Module 1 Model Types & Methods
During this course we will examine a variety of models called either general linear or generalIZED linear models. General linear models have a quantitative response variable and generally assume that the “errors” around the model follow a normal distribution. General linear models that we will discuss are One-Way ANOVA1, Two-WAY ANOVA, Simple Linear Regression, and Indicator Variable Regression. GeneralIZED linear models do not require a quantitative response variable nor “errors” that are normally distributed. Thus, generalIZED linear models are more flexible than general linear models.

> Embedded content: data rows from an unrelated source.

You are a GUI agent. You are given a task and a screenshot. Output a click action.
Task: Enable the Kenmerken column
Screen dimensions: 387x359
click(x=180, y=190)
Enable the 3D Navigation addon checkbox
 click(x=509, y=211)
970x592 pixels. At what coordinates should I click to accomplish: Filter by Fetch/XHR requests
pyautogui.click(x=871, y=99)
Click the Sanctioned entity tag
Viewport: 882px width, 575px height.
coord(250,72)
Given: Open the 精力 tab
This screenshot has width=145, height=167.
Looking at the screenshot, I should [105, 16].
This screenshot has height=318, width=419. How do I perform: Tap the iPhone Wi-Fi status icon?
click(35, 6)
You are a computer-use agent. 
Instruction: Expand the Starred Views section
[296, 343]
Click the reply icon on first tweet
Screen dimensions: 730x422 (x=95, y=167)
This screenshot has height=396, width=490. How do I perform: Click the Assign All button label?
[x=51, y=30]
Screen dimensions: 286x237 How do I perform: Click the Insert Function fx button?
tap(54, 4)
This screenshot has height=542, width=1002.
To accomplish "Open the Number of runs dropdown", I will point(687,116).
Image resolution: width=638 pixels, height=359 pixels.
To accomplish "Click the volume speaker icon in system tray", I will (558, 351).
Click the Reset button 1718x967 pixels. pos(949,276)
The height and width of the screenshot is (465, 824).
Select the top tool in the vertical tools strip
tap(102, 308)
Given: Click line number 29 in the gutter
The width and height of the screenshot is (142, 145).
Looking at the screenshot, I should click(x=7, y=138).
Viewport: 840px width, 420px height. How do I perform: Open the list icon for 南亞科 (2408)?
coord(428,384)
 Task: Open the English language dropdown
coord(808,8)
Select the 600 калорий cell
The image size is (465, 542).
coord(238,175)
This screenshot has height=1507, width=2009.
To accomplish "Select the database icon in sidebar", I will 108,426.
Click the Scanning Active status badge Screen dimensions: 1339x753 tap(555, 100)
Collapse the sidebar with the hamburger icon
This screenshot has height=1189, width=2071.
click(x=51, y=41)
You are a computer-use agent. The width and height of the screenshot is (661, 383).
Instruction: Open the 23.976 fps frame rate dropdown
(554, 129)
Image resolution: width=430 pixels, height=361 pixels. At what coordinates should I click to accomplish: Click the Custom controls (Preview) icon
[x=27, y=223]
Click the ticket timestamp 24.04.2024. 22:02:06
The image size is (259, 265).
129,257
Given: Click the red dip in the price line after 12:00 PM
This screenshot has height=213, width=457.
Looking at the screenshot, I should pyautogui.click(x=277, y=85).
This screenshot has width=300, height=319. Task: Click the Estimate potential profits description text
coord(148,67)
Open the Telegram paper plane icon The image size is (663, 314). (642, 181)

The only generalIZED linear model that we will encounter in this course is Logistic Regression, but the chi-square test from your introductory statistics course can also be cast as a generalIZED linear model.
Response Variable: The variable thought to depend upon, be explained by, or be predicted by other variables.
All models covered in this course will have only one response variable
Both general and generalIZED linear models can have a single explanatory variable that can be either quantitative or categorical, or multiple explanatory variables that can be all quantitative, all categorical, or a mixture of both quantitative and categorical. Ultimately, there can be several explanatory variables in a model, but we will only consider one or two explanatory variables in this course.
Explanatory Variable: A variable thought to explain or be able to predict the response variable.
1.1 Distinguishing Methods
The five methods covered in this course can be distinguished by considering only the type of response variable and the types and number of explanatory variables (Table 1.1). Thus, you should review variable types and definitions and distinctions of response and explanatory variables from your introductory statistics course.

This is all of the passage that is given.